Niestety, ustawa o broni i amunicji, łącząca w sobie prawo administracyjne (kwestie pozwoleń na broń), prawo cywilne (regulacje dotyczące możliwości posiadania i handlu bronią przez posiadaczy) oraz prawo karne jest w wielu częściach niespójna, zawarte w niej pojęcia nie odpowiadają zaś tym samym pojęciom zawartym w innych ustawach z tej samej dziedziny prawa.

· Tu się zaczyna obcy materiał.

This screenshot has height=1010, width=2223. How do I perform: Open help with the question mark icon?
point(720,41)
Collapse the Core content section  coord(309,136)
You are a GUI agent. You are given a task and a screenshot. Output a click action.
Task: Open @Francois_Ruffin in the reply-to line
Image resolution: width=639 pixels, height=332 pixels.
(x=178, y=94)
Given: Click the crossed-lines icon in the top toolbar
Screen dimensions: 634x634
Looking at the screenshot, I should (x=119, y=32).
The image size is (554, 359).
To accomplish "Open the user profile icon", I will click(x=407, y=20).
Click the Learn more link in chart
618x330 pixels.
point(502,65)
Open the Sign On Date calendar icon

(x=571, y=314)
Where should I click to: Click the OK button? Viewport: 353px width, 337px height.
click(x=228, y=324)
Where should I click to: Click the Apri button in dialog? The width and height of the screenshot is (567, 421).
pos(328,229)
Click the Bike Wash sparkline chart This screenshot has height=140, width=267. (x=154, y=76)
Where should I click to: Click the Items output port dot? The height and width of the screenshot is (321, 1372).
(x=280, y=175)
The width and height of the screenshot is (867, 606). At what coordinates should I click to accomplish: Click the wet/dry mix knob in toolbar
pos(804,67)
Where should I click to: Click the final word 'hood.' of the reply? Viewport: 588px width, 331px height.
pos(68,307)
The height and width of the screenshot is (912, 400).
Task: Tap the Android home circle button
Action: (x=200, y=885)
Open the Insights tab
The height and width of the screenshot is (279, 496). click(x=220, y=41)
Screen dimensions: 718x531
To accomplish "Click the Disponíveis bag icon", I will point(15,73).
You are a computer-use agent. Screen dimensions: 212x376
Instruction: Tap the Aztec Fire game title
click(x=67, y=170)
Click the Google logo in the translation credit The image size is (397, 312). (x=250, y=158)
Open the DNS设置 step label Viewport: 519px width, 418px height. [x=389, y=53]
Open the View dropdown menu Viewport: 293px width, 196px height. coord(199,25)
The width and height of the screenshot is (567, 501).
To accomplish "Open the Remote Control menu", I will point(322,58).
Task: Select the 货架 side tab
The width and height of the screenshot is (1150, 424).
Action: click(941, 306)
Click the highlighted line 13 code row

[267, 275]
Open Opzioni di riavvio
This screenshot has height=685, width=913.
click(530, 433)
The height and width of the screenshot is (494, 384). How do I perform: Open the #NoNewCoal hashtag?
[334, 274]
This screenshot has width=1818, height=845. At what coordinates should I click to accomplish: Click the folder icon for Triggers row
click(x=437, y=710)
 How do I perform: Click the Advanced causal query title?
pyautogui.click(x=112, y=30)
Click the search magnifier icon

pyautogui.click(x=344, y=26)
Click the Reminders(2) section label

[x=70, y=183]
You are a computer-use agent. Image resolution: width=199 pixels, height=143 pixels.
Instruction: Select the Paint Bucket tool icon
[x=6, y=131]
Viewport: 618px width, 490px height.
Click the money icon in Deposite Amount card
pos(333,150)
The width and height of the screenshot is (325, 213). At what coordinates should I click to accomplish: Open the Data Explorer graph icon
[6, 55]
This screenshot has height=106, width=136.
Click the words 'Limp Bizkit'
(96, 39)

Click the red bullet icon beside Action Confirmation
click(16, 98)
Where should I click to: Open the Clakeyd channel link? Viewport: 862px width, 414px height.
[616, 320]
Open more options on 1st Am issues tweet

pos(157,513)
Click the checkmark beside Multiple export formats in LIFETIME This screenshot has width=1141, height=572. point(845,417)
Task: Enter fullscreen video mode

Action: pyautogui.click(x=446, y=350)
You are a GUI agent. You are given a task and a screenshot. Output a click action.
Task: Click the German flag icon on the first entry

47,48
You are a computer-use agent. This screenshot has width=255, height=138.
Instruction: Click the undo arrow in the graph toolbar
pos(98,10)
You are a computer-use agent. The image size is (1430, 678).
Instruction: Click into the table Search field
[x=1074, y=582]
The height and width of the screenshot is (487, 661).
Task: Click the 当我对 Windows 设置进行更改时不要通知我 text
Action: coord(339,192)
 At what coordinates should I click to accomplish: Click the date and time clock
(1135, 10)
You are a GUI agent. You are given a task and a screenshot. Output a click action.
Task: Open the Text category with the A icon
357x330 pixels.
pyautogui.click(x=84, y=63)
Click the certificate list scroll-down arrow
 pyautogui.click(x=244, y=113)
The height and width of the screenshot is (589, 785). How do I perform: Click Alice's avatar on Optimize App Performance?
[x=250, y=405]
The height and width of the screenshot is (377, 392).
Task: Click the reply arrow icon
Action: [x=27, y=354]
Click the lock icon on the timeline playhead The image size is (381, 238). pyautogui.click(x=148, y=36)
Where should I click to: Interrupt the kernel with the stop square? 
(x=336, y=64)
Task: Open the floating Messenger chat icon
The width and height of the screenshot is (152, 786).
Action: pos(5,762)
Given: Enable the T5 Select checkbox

Zgodnie z treścią art. 2 UOBiA nabywanie, posiadanie i zbywanie broni i amunicji jest zabronione, z wyjątkiem przypadków określonych w ustawie. Umowa sprzedaży (tak brzmi jej ustawowa nazwa) – zgodnie z treścią art. 535 kodeksu cywilnego – polega na tym, że jedna strona zobowiązuje się do przeniesienia na własność drugiej strony i wydania określonej rzeczy (przedmiotu), a druga strona zobowiązuje się zapłacić uzgodnioną cenę. Warto podkreślić, że z definicji tej nie wynika, że cena musi być zapłacona, a przedmiot wydany. Wprost przeciwnie, umowa ta polega na zobowiązaniu się do wykonania tych czynności. Uzupełnieniem powyższej normy jest art. 155 kodeksu cywilnego, zgodnie z którym umowa sprzedaży (i inne tam wymienione) przenosi własność na nabywcę, chyba że istnieją prawne wyjątki albo strony inaczej się umówiły. Innymi słowy, zawarcie umowy sprzedaży powoduje nabycie własności przez kupującego (i to niezależnie od zapłaty ceny sprzedaży), chyba że strony wyraźnie się umówiły, że ten skutek ma nie nastąpić.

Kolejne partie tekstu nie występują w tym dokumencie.